> _Page extract_
Science fair offers lessons about earth, space
April 5, 2011
By Laura Geggel
For Cascade Ridge Elementary School’s annual science fair, fifth-grader Vikram Chennai wanted to know what materials would work best for an astronaut suit.
He knew space has extreme temperatures of hot and cold, so his parents drove him to an industrial fabric store where he bought GORE-TEX, Thinsulate, Mylar and a rubber material called Neoprene.
Chennai grabbed a needle and thread and sewed the fabrics together, using different combinations for each sample.
Reasoning that astronauts are at least 60 percent water, he filled small jars with water and heated them to a body temperature of 98.6 degrees Fahrenheit. Then, he wrapped them in his mix-and-matched fabrics and — just like temperatures a spaceman might encounter — put the bottles and their coats in hot and cold environments.
Every 10 minutes, he recorded the rate of their temperature increase or decrease. The bottle that stayed closest to the temperature of 98.6 degrees would be best suited for an astronaut, he said.
The winning sample — Mylar on the outside to deflect cold and heat, Neoprene in the middle for insulation and Thinsulate on the inside for thermal insulation — had the slowest rate of increase when heated and the slowest rate of decline when chilled.
Chennai’s project won his class’ Best in Show award.
“It was absolutely fantastic,” fifth-grade teacher Scott Bishop said. “Vikram consistently finds ways to go above and beyond. He is very creative and an excellent problem solver.”
More than 360 students participated in Cascade Ridge’s science fair, a school record. While fourth- and fifth-grade students were required to create an experiment, younger students could also enter, and eight classes choose to enter projects together.
“The exhibits are phenomenal,” organizer Pete Wengert said.
Community volunteers also came to Cascade Ridge’s science fair: the Issaquah Valley Rock Club shared information about rocks, fossils and minerals; Amgen taught students about salmon DNA; and parents taught students about space and flight.
For his experiment, fifth-grader Sriram Parasurama wondered which tree — a conifer or a deciduous — would perspire more water.
“I found two trees, one with leaves and one without leaves, and I tied plastic bags around their branches for a week,” he said.
After seven days, Parasurama found that the pine tree branch had perspired 880 milliliters of water, while the tree with leaves perspired 2,940 milliliters, showing that leaves are like sweaty athletes, perspiring water more than their pine counterparts.
His classmate, fifth-grader Regan Rodman, studied another plant — the onion.
More specifically, she wondered the best way she could cut one without crying.
“When you cut onions, you break the cells, releasing their content,” Rodman wrote on her research poster. “The gasses released mix with the water in your tear ducts to form sulfuric acid, which burns, causing your eyes to sting or cry.”
Rodman tried a variety of independent variables. She cut an onion with various foods in her mouth — a sugar cube, a piece of bread and a lemon. None of these helped stymie her tears.
“I found out that cutting an onion under water is the best way,” she said.
Fifth-grader Mikey Wilson examined electromagnets. Which wire — a 30-gauge insulated with paint or a 20-gauge insulated with plastic — would pick up more paperclips when an electrical current was running through it?
He hypothesized the 20-gauge wire would pick up more paper clips, because it had thicker insulation. His experiment supported his claim.
“If you are trying to make an electrical magnet, then you should get a higher gauge and a more insulated wire,” he said.

> _Information given_

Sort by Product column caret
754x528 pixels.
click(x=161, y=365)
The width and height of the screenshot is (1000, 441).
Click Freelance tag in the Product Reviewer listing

> _Task directions_
Repeat word for word the stretch of the science fair article above that opens with the words "Community volunteers also" and closes with "perspire more water.".

> _Result of this exercise_
Community volunteers also came to Cascade Ridge’s science fair: the Issaquah Valley Rock Club shared information about rocks, fossils and minerals; Amgen taught students about salmon DNA; and parents taught students about space and flight.
For his experiment, fifth-grader Sriram Parasurama wondered which tree — a conifer or a deciduous — would perspire more water.